Dataset records: Begin
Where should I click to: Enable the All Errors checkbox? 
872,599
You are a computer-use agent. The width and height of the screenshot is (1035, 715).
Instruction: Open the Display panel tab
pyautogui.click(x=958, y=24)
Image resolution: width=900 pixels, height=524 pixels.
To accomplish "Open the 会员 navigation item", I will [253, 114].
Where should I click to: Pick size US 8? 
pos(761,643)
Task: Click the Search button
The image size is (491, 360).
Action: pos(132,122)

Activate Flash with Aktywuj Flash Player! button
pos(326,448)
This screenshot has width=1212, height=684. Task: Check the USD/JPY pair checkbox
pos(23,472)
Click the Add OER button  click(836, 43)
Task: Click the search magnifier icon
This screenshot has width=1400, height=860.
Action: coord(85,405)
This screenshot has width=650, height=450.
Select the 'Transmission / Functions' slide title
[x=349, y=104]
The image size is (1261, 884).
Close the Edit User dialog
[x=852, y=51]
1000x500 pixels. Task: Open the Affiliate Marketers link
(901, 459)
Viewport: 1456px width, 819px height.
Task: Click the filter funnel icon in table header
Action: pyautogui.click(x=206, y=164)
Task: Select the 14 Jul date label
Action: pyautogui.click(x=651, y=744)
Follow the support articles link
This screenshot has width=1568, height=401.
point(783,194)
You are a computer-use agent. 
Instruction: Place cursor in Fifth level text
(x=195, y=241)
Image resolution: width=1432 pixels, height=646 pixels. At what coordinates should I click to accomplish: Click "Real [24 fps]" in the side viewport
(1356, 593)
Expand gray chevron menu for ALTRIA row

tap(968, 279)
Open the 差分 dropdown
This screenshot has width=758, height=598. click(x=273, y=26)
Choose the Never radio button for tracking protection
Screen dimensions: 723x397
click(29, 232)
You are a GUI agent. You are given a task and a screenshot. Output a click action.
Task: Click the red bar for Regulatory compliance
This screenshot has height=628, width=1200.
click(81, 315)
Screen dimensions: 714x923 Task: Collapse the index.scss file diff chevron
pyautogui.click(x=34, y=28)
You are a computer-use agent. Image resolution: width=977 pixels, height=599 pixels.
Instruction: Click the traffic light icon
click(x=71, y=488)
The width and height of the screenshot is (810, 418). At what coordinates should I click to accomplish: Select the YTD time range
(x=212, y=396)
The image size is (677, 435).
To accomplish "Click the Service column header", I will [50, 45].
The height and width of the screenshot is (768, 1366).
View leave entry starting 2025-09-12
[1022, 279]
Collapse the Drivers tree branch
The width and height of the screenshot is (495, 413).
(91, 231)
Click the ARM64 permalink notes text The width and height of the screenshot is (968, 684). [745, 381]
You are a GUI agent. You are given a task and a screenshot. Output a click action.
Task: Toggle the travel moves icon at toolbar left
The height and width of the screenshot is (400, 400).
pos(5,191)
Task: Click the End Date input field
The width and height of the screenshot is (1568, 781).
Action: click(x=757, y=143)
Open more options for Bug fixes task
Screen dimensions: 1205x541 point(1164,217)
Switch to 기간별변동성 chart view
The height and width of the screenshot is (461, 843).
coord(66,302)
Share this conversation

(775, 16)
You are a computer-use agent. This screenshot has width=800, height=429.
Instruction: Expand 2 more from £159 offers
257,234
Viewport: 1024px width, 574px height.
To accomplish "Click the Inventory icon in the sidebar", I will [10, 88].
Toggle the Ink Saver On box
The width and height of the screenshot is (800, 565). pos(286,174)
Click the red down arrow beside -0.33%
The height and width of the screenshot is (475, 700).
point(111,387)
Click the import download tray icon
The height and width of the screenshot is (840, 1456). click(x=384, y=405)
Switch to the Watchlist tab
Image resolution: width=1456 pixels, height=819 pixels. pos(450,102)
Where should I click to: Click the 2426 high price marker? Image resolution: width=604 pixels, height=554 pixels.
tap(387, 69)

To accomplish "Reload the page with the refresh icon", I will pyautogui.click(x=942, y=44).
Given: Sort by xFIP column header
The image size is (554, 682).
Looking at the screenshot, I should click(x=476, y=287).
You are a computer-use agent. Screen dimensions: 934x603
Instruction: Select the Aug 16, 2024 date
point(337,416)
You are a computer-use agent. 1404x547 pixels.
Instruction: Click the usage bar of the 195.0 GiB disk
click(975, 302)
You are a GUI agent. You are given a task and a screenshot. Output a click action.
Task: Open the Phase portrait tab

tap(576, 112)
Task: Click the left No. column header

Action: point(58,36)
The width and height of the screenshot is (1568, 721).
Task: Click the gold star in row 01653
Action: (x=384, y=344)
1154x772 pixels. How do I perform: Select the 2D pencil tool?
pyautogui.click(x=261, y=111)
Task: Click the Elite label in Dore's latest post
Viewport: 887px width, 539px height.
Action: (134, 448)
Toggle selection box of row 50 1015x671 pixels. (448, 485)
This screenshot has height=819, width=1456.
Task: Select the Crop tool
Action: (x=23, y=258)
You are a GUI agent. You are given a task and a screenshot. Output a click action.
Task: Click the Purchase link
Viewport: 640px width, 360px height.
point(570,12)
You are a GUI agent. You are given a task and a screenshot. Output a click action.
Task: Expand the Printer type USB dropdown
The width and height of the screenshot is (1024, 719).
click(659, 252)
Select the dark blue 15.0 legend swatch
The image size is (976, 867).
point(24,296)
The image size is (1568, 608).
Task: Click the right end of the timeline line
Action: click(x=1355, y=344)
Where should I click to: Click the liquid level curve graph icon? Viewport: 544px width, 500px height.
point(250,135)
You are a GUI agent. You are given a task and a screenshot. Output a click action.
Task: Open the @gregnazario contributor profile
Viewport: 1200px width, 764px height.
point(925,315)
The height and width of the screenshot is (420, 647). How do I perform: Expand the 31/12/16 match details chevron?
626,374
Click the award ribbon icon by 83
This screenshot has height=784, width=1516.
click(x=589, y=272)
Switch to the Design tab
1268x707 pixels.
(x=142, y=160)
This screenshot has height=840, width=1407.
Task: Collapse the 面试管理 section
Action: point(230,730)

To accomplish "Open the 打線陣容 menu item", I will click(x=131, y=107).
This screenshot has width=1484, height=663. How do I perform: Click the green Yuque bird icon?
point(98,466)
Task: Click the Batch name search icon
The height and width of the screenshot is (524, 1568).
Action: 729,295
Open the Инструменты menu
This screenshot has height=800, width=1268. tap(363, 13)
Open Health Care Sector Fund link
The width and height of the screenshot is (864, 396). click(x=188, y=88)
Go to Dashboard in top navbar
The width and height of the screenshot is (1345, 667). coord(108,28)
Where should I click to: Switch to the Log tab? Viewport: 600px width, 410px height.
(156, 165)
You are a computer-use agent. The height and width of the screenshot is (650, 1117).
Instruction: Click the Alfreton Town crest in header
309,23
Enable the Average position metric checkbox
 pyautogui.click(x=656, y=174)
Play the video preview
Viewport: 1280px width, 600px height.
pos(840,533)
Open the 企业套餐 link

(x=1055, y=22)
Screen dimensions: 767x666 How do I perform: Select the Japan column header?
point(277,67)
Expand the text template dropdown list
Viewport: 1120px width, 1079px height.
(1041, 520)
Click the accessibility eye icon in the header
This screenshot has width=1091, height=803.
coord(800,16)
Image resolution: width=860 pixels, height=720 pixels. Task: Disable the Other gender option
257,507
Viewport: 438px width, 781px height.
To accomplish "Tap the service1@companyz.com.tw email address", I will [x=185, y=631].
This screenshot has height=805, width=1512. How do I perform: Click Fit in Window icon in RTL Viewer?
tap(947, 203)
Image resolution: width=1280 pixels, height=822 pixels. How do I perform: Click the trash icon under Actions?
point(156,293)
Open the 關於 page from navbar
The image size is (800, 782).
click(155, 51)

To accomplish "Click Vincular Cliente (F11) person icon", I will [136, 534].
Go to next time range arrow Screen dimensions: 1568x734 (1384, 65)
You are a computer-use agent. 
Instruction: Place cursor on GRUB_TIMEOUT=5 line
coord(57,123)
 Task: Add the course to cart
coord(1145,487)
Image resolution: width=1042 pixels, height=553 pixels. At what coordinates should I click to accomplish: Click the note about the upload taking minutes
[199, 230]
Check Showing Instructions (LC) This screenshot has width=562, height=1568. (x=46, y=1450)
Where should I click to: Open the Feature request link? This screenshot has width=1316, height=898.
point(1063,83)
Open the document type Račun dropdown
Dataset records: End
Prompt. Only certain lines are wanted. Please return exactly those from the top of the data through the line with "Image resolution: width=900".

Result below.
Where should I click to: Enable the All Errors checkbox? 
872,599
You are a computer-use agent. The width and height of the screenshot is (1035, 715).
Instruction: Open the Display panel tab
pyautogui.click(x=958, y=24)
Image resolution: width=900 pixels, height=524 pixels.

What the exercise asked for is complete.